The outcome of all such interbreeding, intermingling, and time away from Europe was a growing population and a new language. The children of slaves and slave owners, of prostitutes and sailors, of illicit interracial love affairs, were a population of people who were neither white nor black. The language that emerged from all this mixing was the forefather of today’s Afrikaans: a gruff version of Dutch that evolved as the early settlers simplified their mother tongue to communicate with Khoikhoi employees and foreign slaves. Khoi, Xhosa, Zulu, and Indonesian words made their way into the language.

Meanwhile, settlers began encroaching on new tracts of land. A hardy offshoot of pioneers dubbed themselves trekboers (“semi-nomadic pastoral farmers”) and headed north and east in ox wagons, searching to claim better land, cutting through the Karoo, camping and setting up bare-bones dwellings described by one visitor as “tumble-down barns.” The nights were bitterly cold and arid, and the days were so hot that dogs had to be transported in wagons, for their paws would burn if they touched the ground. The dusty nomads burrowed into the interior of the country, alternately employing, warring against, and trading with those whose paths they crossed. They sold butter, sheep, cattle, elephant ivory, and animal hides. They bought tobacco, coffee, and sugar.

Their most valued possessions were their guns and packets of gunpowder. Remote groups of indigenous people still lived within the Karoo, usually near water holes, and so to gain access to that water, trekboers often killed adult members of the Khoikhoi and San (a tribe of bushmen scattered throughout Southern Africa). They spared their children, whom they sold, traded, or raised as slaves. The trekboers also interacted with the Xhosa people who lived in the eastern Cape: tight-knit clans of farmers who kept livestock, tilled subsistence crops, and organized themselves loosely around local chiefs.

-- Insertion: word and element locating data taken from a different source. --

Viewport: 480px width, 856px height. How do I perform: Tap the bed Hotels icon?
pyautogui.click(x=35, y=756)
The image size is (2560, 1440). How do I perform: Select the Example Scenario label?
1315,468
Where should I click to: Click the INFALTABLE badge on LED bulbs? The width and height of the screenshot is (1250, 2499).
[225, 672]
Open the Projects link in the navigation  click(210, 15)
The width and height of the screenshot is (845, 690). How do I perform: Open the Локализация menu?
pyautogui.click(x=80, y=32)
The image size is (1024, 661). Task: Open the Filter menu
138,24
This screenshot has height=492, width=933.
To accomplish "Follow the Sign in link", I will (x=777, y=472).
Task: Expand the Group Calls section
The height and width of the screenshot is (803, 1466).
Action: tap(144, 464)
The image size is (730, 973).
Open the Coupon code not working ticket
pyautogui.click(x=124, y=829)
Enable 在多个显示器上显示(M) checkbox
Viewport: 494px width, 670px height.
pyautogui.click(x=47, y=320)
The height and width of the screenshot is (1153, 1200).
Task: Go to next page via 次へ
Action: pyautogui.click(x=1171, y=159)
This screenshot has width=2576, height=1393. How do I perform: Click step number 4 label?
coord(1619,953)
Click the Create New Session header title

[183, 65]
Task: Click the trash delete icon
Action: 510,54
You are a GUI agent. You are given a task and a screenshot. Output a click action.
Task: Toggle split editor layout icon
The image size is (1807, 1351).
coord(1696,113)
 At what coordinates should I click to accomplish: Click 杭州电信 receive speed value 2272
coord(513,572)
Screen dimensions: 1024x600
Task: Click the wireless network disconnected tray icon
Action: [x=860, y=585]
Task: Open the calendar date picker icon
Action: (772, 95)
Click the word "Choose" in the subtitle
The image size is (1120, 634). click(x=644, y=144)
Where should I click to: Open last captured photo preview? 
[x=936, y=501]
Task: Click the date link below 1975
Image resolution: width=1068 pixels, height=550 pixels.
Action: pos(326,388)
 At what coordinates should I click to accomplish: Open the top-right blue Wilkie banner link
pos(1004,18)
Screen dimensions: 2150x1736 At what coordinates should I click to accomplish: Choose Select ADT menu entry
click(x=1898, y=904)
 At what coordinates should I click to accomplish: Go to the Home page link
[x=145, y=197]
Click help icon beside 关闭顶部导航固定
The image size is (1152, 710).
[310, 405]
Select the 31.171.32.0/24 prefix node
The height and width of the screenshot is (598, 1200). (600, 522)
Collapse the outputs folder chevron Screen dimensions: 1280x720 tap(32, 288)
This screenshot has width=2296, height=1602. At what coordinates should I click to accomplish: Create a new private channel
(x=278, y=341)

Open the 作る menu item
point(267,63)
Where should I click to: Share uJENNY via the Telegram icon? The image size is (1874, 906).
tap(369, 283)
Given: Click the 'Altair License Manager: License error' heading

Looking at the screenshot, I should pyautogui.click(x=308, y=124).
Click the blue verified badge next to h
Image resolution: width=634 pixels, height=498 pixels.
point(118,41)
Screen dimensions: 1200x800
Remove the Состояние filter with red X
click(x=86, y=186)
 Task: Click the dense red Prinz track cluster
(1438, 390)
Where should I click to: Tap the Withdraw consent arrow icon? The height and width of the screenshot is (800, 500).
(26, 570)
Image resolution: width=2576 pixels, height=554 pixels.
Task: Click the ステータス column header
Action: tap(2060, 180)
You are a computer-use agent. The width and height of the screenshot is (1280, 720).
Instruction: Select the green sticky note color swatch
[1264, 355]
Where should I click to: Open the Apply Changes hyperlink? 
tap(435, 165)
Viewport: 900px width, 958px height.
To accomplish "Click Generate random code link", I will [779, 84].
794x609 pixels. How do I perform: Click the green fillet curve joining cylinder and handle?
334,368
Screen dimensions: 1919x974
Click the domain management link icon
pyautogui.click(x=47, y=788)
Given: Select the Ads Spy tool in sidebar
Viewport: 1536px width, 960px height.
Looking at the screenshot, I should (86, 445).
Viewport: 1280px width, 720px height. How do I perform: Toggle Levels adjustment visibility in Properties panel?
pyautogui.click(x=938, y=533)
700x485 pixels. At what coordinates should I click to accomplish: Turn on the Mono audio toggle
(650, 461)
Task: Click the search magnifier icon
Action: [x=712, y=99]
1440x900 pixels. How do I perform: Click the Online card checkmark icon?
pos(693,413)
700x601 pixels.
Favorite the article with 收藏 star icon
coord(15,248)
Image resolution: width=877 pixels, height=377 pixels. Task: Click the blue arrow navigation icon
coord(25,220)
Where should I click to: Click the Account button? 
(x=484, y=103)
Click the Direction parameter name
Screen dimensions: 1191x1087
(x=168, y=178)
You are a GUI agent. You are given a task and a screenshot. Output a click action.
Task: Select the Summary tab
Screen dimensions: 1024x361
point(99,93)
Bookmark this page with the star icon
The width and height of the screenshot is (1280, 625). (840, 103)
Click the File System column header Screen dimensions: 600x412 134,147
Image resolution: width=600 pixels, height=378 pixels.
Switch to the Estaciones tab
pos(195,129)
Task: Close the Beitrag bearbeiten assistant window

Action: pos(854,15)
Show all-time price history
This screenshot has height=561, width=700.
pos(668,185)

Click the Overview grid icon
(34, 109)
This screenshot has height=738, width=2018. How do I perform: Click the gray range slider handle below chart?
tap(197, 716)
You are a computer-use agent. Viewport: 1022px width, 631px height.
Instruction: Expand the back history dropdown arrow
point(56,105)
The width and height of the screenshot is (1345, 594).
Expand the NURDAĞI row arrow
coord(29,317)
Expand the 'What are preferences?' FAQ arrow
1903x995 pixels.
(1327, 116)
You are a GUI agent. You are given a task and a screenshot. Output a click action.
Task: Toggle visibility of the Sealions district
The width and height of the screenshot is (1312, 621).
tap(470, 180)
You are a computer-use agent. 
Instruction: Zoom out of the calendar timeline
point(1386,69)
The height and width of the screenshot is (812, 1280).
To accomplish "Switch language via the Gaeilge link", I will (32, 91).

The Xhosa people, as the first settlers noted, were a healthy, friendly group. They were not averse to fighting to defend what was theirs, but they weren’t warriors. They preferred to farm their fields of tobacco, grain, and produce, and to graze their livestock. They slaughtered animals for frequent ceremonies, drank rich homemade beer, and smoked pipes and cigarettes. Above all, the Xhosa people nurtured their families. An early Dutch explorer noted, in 1689, the strength of the Xhosa bonds: “It would be impossible to buy slaves there, for they would not part with their children, or any of their connections for anything in the world, loving one another with a most remarkable strength of affection.”

In the 1790s, as Europe was plunged into crisis by the French Revolution, the British temporarily turned the nearly bankrupt Dutch trading outpost into a naval base. The British hoped to protect the Cape colony, their valuable midway point on the Europe–Asia trade route, from being overtaken by the French. While the Cape held no grand financial promise in and of itself (it exported a little wool, some animal hides, and elephant tusks), the British soon found another use for the growing outpost: as a source of job creation for Brits struggling in the wake of the Napoleonic Wars. British citizens, mostly those of the desperate lower classes, could be resettled on Xhosa farmland, thereby quelling potential social unrest in England.

The British knew that for the Xhosa, cattle had been, from time immemorial, the main marker of wealth. According to a Dutch colonial employee, cattle were, to the Xhosa patriarch, “practically the only subject of his care and occupation, in the possession of which he finds complete happiness.”